Recall: It measures the ratio of the correctly predicted COVID-19 positive patients over the actual positive patients as shown in Equation (6).
Precision: It measures the ratio of correctly predicted COVID-19 positive patients over the predicted positive patients as shown in Equation (7).
F-score: It is measured by finding the harmonic mean of both the precision and recall values as shown in Equation (8).
4. Experiments and Results
The models have been trained on NVIDIA GeForce RTX-2060 SUPPER with 8GB of memory while the CPU specification is Intel i7-9700F and 16GB of RAM, which are used for the tasks related to augmentation and classifications. The study is implemented using the Python 3.8.5 language and the TensorFlow 2.5 library for the DL models. Moreover, we used k-fold cross-validation with k set to 5.
In this study, we aimed to investigate the effect of clinical data on automated COVID-19 diagnosis using CXR. As mentioned in
Section 3, three DL models have been created that aim to diagnose COVID-19 patients in three experiments. The first experiment was conducted with clinical data from the patients only and the second experiment was performed with CXR from patients, while, in the last experiment, we applied a hybrid approach and combined both sets of data (clinical data and CXR).
Table 4 summarizes the results achieved of the proposed models based on three different cases. Similarly,
Figure 6,
Figure 7 and
Figure 8 represent the confusion matrix for all the three cases.
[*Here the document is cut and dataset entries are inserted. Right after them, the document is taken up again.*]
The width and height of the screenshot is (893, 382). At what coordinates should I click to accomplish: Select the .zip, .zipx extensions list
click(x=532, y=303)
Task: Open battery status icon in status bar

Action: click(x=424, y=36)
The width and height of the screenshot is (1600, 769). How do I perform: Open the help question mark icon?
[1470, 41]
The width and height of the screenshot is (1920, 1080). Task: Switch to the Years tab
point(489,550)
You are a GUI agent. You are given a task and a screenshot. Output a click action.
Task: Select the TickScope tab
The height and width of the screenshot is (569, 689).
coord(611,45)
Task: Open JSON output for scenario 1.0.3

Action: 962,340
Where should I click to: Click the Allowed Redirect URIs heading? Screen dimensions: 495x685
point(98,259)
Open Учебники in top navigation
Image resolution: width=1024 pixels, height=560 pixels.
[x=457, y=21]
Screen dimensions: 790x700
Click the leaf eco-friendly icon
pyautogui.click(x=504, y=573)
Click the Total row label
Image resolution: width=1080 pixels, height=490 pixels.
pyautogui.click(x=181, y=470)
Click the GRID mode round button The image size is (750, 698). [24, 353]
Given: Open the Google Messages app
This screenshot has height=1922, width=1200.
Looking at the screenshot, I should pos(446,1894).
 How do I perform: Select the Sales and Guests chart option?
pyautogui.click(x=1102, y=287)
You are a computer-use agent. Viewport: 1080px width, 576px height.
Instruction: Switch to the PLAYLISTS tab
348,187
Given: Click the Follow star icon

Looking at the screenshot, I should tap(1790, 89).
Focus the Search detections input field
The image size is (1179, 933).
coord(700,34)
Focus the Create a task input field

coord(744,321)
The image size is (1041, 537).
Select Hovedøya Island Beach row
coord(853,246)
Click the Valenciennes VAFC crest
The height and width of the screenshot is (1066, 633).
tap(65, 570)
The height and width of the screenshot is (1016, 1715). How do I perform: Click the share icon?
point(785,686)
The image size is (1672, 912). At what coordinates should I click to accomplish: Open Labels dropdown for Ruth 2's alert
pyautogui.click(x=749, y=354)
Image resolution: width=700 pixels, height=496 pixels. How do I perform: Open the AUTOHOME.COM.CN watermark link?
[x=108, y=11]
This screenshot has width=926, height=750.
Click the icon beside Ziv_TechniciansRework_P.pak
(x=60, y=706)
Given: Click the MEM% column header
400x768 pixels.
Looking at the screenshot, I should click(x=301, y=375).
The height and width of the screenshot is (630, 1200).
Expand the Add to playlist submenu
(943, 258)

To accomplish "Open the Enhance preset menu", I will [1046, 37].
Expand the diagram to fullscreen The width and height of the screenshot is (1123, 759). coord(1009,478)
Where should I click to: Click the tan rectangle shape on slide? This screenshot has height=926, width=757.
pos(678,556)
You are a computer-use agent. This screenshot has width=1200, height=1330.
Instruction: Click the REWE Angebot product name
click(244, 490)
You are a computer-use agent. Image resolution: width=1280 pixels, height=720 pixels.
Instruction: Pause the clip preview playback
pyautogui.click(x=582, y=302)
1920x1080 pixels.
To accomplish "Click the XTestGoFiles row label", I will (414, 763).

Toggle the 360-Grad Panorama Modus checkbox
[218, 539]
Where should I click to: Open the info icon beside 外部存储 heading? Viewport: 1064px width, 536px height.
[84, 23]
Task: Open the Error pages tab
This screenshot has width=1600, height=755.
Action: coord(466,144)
Table 4 above shows that the hybrid approach showed significant improvements in terms of all the performance measures, especially in terms of accuracy with a value of 0.970. Moreover, the high values of precision and recall scores indicate good performance of the model in terms of false positive and false negative rates. The 0.986 value of the recall shows that the model aims to minimize the false-negative rates so that it does not show a high loss of COVID-19 infected cases. Whereas the precision value of 0.978 shows that the model also minimizes the false positive rates, so it does not show a high misclassification of COVID-19 infected cases. Furthermore, since DL models require an immense number of images to achieve acceptable performance, the second case where only images were used showed the worst results due to the shortage of COVID-19 patients’ CXR in the used dataset. Therefore, we believe that combining CXR images with clinical data can be considered a solution for health authorities to diagnose COVID-19 patients in an efficient and quick manner.
Furthermore, some of the examples of the COVID-19 positive and the healthy patients from the dataset are included in
Table 5. The clinical data represent the attributes sequence, i.e., gender, age, body temperature, pulse rate, respiratory rate, blood pressure systolic, blood pressure diastolic, shortness of breath, cough, other symptoms, diabetes mellitus, hypertension, cardiac disease, dyslipoproteinemia, chronic kidney disease, and other chronic diseases.
In order to further validate the performance of the proposed system, comparison was made among the system and the doctor diagnosis for some of the patients.
Figure 9,
Figure 10 and
Figure 11 represents the confusion matrix.
Figure 9a represent the confusion matrix for the diagnosis conducted by the expert (doctor) and
Figure 9b represents the confusion matrix for the diagnosis conducted by the proposed system. Similarly,
Table 6 contains the evaluation measure for the diagnosis comparison. For comparison 25 new records were selected, among them 12 were COVID-19 positive and 13 were healthy patients.
As seen from
Table 6, integration of the clinical data with the CXR has produced better diagnosis performance when compared with the case 1 and case 2. Furthermore, there is a difference in the diagnosis performance in case 2, because of the limitation of shortage of the CXR used to train the DL model. The proposed system cannot replace the doctors but can assist them in the diagnosis of COVID-19.
Despite of the significant results achieved from the proposed model. The study also suffers from some limitation. Due to the availability of one expert and unavailability of the large number of patients records, the validation was performed on 25 patients’ samples.